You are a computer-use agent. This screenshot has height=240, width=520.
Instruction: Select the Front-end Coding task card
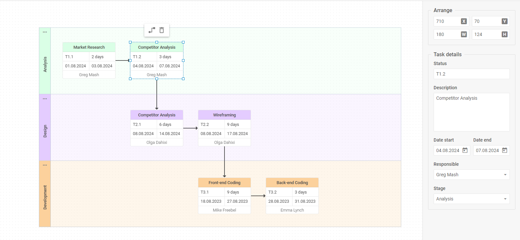[x=224, y=196]
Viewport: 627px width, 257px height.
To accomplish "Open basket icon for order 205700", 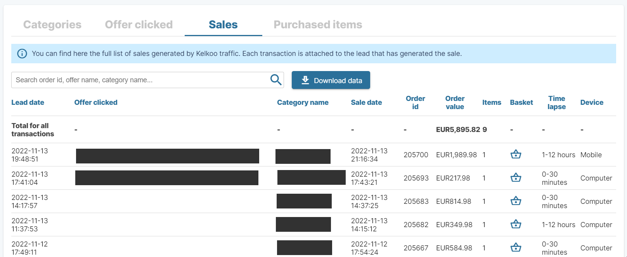I will pyautogui.click(x=516, y=155).
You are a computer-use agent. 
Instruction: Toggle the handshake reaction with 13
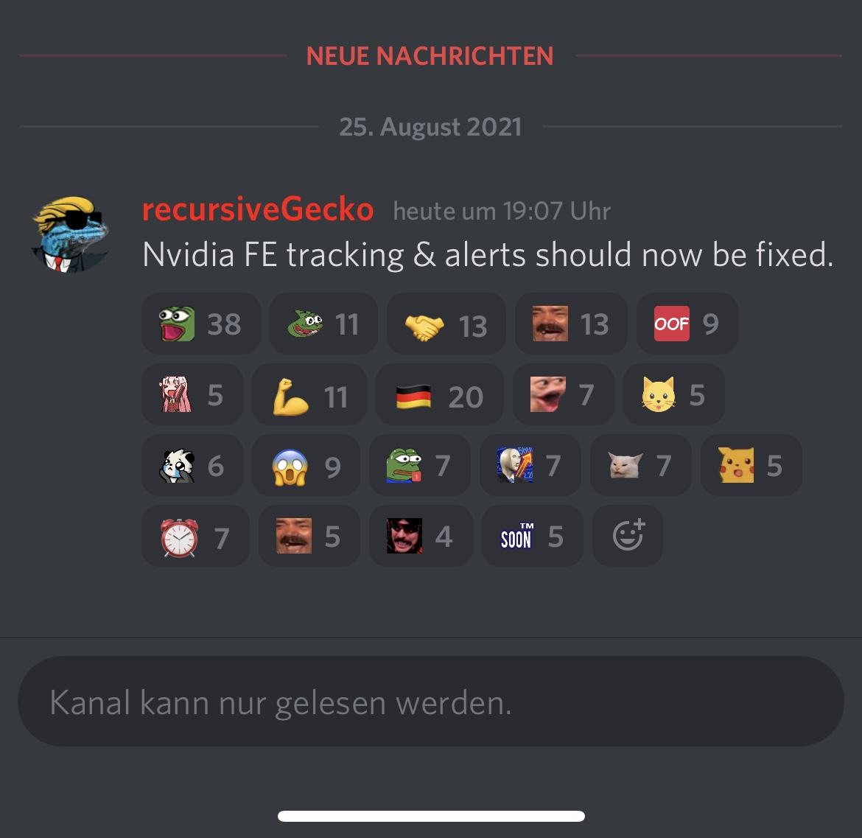tap(446, 324)
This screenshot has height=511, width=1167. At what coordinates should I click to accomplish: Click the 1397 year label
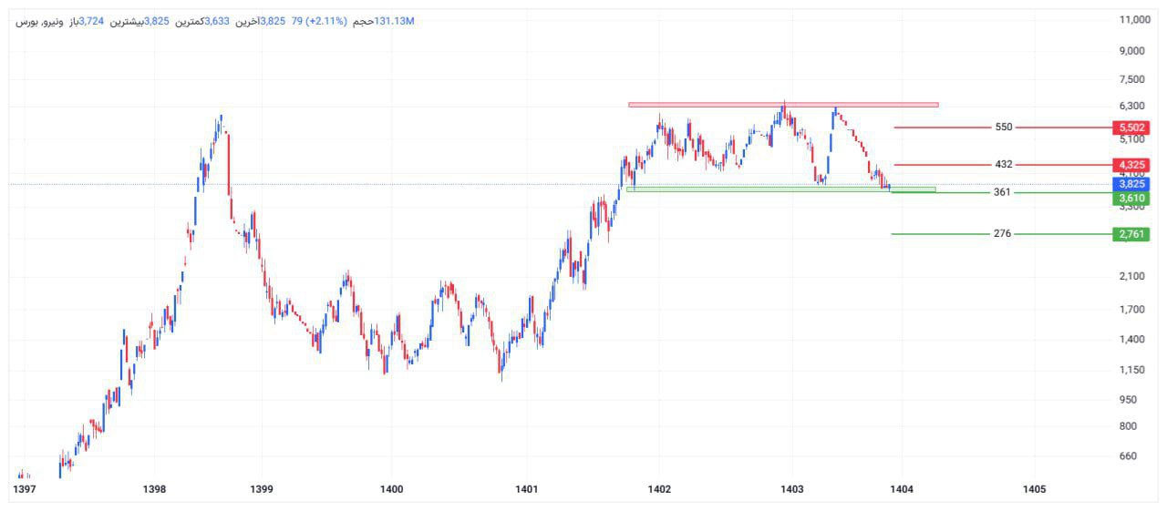pyautogui.click(x=24, y=490)
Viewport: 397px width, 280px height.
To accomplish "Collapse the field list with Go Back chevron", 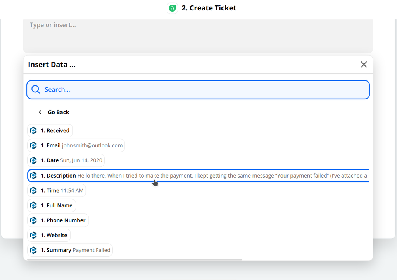I will (40, 112).
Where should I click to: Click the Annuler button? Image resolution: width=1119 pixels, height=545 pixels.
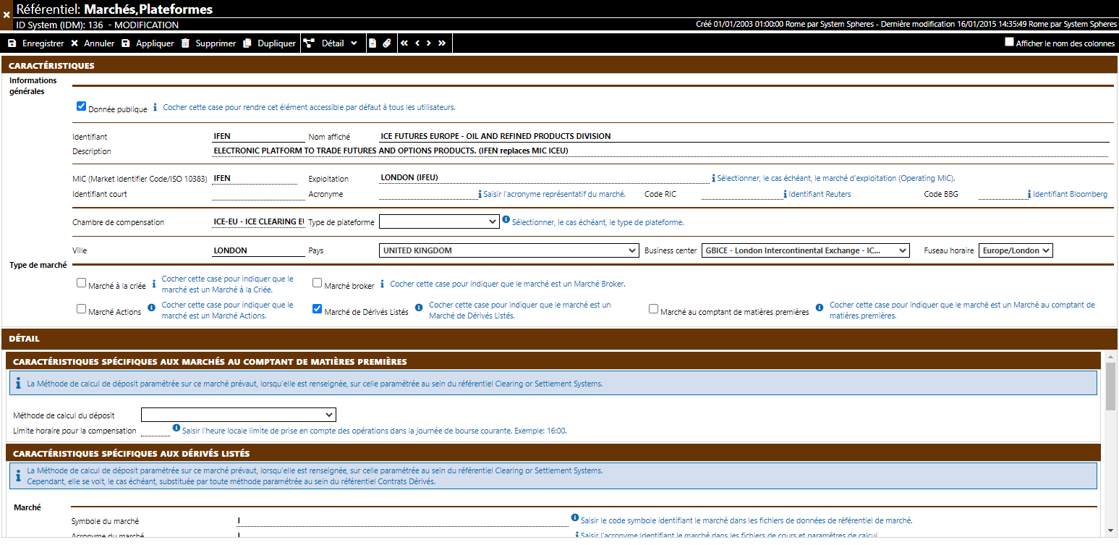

=-=-=

Using the entries above, tally how many lines have the word "computer" in them; write the number and nothing more.

■ Answer below: 2